Legendary American trainer Freddie Roach is credited with turning Pacquiao from a promising boxer into a world champion. It's unclear if he has a political Roach, or if the ferociously single-minded Pacquiao would listen anyway. "I advised him not to run," says Luis Singson, political kingpin of the northern province of Ilocos Sur, who gave Pacquiao the bulletproof Hummer that ferries him around Manila and who shares his passion for cockfighting and gambling. "I told him, 'Give priority to your boxing. Later on you can go into politics.' But he's committed already." What are his chances of getting elected? "Good," says Singson, unconvincingly.
"Don't run" isn't the only advice Pacquiao has ignored. His first love is boxing, but cockfighting and high-stakes gambling — preferably both at the same time — come a close second. Singson warns that gambling will drain Pacquiao's fortune and besmirch his populist image. "I told him, 'People look at you as their idol. It's bad if they see you gambling.' So now he's stopped [going to] casinos already." Really? Less than two days after his homecoming, the boxer could be spotted playing Texas Hold'em at a windowless poker joint in Manila in the small hours. Peering protectively through nearby pot plants was his Canadian über-gofer Mike Koncz, who sat next to a bag of money. Twelve hours later, Pacquiao was still playing.

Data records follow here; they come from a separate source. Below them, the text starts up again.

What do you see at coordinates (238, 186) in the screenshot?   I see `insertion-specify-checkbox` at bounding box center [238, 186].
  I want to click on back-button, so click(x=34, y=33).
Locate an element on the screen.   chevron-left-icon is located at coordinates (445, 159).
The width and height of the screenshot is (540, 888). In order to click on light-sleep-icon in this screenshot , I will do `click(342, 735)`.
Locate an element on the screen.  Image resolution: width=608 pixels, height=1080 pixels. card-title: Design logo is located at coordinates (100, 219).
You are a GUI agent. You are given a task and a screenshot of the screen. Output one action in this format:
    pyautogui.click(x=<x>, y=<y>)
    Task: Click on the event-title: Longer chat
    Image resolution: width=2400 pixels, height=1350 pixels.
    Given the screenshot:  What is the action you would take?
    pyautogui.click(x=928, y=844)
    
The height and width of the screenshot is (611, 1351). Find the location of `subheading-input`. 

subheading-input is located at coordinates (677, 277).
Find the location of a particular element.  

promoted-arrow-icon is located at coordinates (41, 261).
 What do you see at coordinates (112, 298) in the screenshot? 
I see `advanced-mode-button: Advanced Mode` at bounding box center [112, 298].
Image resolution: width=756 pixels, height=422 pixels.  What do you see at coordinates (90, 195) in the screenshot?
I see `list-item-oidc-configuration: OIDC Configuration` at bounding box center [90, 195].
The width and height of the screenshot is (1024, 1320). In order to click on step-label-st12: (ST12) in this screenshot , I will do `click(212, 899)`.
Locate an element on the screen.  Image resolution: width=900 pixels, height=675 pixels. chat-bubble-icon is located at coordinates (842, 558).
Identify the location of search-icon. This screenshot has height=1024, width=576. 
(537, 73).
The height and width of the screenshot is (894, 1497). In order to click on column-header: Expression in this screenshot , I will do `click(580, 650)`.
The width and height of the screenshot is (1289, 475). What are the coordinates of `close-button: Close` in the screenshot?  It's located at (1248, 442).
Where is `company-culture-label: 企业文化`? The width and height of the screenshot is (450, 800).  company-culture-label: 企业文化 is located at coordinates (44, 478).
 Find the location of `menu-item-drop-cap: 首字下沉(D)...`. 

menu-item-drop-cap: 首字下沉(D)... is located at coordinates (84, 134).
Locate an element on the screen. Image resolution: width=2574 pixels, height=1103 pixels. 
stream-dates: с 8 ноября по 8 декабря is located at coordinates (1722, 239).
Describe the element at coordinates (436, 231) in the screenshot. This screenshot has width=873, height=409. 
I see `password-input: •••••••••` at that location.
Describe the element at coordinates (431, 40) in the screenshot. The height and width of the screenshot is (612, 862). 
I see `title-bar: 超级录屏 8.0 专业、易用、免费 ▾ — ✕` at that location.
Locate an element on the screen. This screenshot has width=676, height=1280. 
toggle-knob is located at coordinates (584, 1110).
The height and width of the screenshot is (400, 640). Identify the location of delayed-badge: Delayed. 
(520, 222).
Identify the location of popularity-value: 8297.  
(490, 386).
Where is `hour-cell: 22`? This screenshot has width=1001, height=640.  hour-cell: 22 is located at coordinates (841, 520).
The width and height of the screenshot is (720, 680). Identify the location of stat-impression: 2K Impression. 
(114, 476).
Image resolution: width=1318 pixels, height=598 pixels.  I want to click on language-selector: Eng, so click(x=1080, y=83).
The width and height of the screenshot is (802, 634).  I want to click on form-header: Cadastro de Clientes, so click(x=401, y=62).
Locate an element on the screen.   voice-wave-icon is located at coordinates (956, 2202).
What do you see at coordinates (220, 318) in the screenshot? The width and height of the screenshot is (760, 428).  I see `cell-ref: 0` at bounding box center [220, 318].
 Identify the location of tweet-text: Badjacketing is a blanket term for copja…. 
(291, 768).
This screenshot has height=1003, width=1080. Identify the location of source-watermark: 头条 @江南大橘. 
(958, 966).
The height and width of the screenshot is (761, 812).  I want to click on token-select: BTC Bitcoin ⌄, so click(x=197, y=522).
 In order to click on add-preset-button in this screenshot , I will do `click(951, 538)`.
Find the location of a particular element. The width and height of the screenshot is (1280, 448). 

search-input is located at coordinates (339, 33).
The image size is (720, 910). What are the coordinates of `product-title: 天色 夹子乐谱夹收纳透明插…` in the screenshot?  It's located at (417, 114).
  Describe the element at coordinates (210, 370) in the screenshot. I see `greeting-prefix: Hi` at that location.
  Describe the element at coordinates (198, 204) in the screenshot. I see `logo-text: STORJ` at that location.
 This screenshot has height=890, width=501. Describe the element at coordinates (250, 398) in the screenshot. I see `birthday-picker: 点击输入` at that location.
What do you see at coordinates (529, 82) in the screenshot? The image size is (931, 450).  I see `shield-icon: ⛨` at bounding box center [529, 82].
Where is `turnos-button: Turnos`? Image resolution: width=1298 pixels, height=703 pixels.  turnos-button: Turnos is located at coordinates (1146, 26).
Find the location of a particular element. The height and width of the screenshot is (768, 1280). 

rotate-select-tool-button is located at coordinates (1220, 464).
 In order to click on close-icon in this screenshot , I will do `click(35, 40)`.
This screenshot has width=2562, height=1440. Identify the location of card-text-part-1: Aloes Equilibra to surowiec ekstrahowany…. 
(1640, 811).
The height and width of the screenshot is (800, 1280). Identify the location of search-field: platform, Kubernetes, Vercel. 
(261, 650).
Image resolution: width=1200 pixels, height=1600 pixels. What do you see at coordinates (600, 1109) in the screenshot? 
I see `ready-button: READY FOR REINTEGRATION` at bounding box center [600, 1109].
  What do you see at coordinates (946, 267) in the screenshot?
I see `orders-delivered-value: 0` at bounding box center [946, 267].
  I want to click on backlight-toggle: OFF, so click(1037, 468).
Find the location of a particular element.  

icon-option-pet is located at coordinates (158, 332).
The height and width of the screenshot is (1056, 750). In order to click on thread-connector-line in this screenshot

Running for Congress is a gamble with much higher stakes. Sarangani might be a small district, but political analyst de Vera estimates Pacquiao will have to spend up to $2 million "to stand a chance of winning." That's nothing by the standards of U.S. elections, but a fortune in a rural backwater with only about 270,000 registered voters. Eric Pineda, one of the boxer's bewildering array of advisers, calls $2 million a "paltry" sum. Another adviser, Jeng Gacal, says "the sky's the limit" when it comes to election spending.
For most Pac-Man fans the world over, the battle for Sarangani is a distant sideshow. The opponent that everyone really wants Pacquiao to fight is undefeated American welterweight Floyd Mayweather Jr. But first a deal must be sealed — the boxers could split $50 million, or the biggest purse in boxing history — and Mayweather must fight his compatriot Shane Mosley on May 1. Will Pacquiao take a break from his last hectic week of campaigning to watch the fight? Bet on it.